Hello everyone,
I am a beginner in PyMC3 and I can’t understand how to use it. Here in this example I am trying to find
the distribution of just one variable using PyMC3 but I can’t. Could you please look at my model and my interpretation of it and tell me where I am going wrong:
data = (np.random.randn(20)+15)*2
with pm.Model() as model:
mean = pm.Uniform('mean',lower=0, upper=35)
std = pm.Uniform('std', lower=0, upper=5 )

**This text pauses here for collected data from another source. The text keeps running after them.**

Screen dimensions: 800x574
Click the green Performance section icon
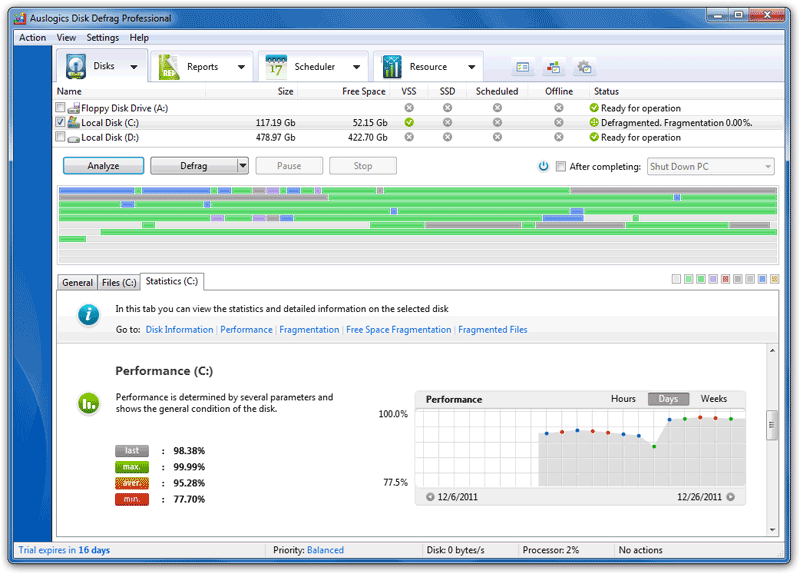coord(90,404)
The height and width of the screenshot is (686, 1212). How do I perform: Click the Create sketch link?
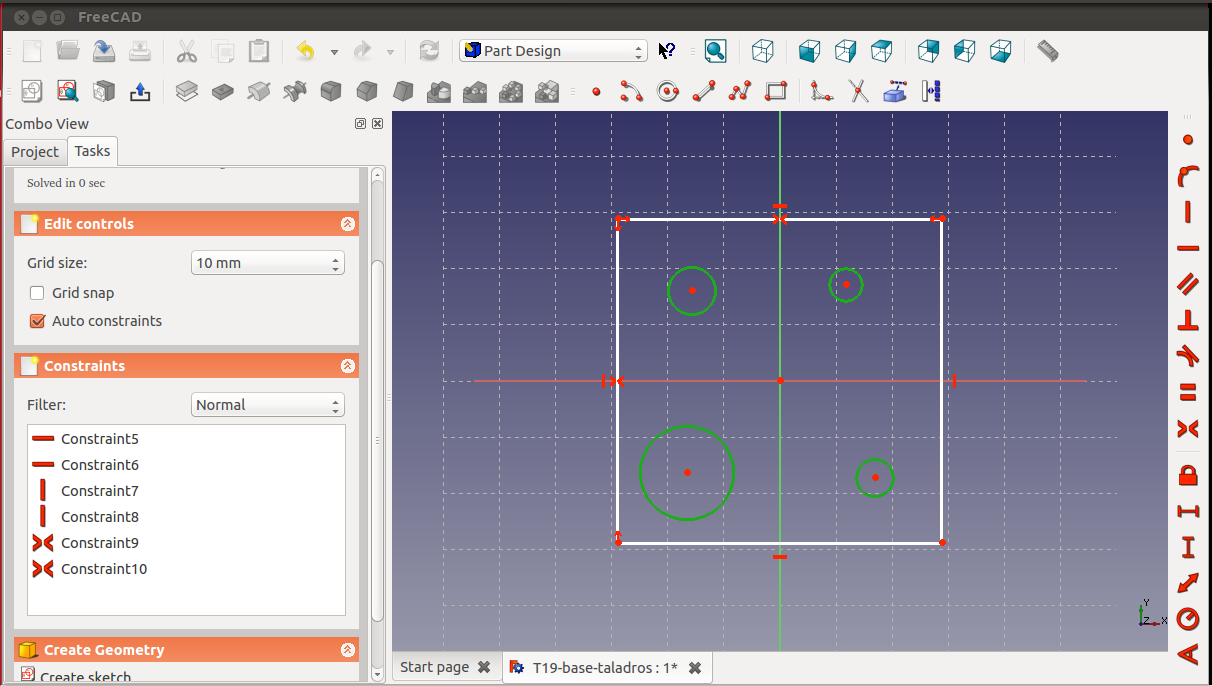(x=85, y=677)
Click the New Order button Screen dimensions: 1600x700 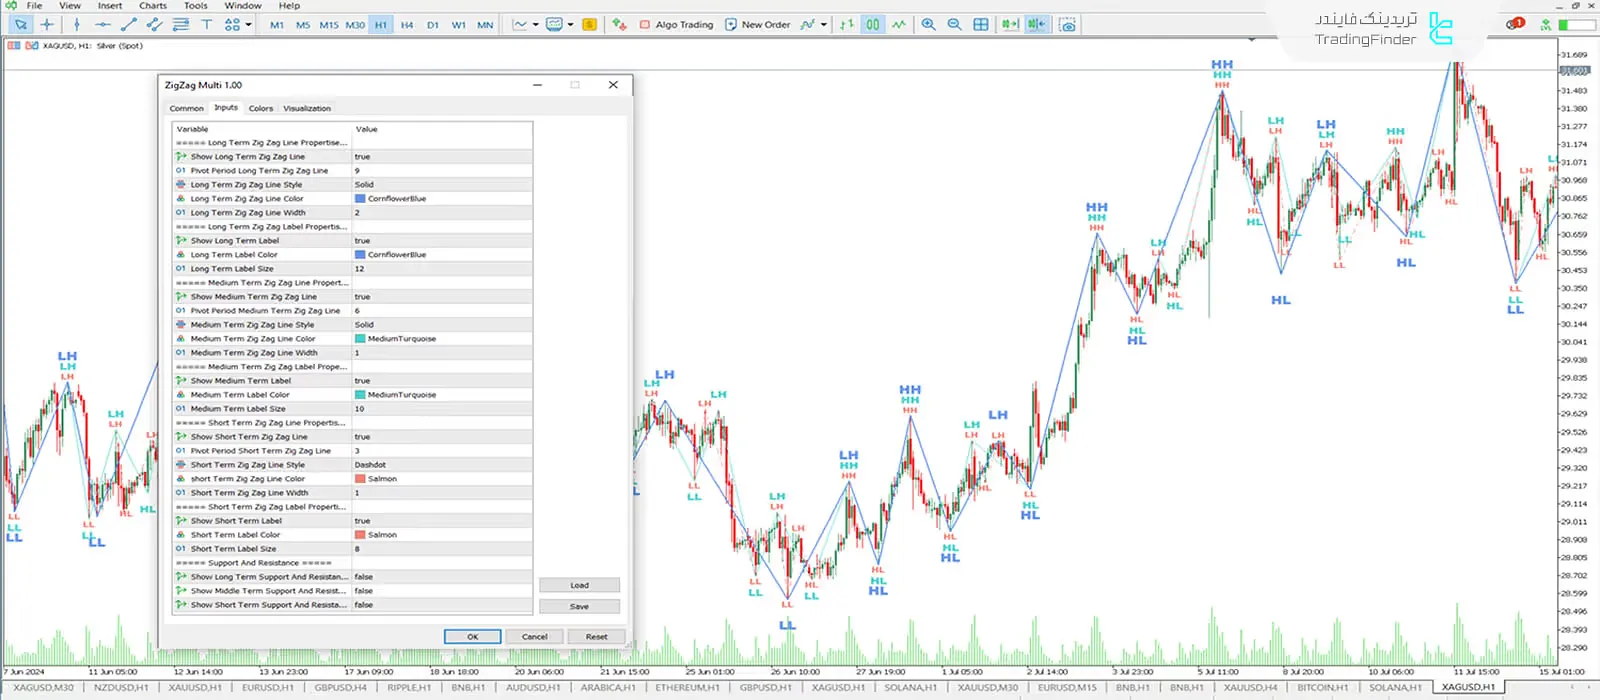pyautogui.click(x=758, y=24)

X = pm.Normal('X', mu=mean, sd=std, observed = data)
n_samples = 10000
approx = pm.fit(n = n_samples, method = pm.ADVI())
ndraws = 1000
trace = approx.sample(draws = ndraws)
ndraws2 = 100
samples = pm.sample_posterior_predictive(trace, var_names=['X','std','mean'], model=model, size=ndraws2)
samples = samples['X']
avg = np.mean(samples[200:],axis=0)
plt.hist(avg)
plt.hist(data)
result:
Here is what I think I am telling PyMC3:
- I have some data. I don’t know the distribution of the data but I suspect it might be Gaussian (Hence X = pm.Normal(…)).
- I have no idea what the mean and standard deviation of the data is, but they are probably between 0 and 35, and, 0 and 5, respectively. (Hence mean = pm.Uniform(‘mean’,lower=0, upper=35) and std = pm.Uniform(‘std’, lower=0, upper=5 ))
- Find the distribution of my data (Hence approx = pm.fit(n = n_samples, method = pm.ADVI()))
- Give me 1000 samples for what you think the values of ‘mean’, ‘std’ might be ( ndraws = 1000, trace = approx.sample(draws = ndraws))
- Using each of these 1000 values for ‘mean’ and ‘std’ produce 100 values for ‘X’ (ndraws2 = 100
samples = pm.sample_posterior_predictive(trace, var_names=[‘X’], model=model, size=ndraws2) )
I am expecting the two histograms to be the almost the same, why aren’t they? The mean seems to be matching but the variance is very off.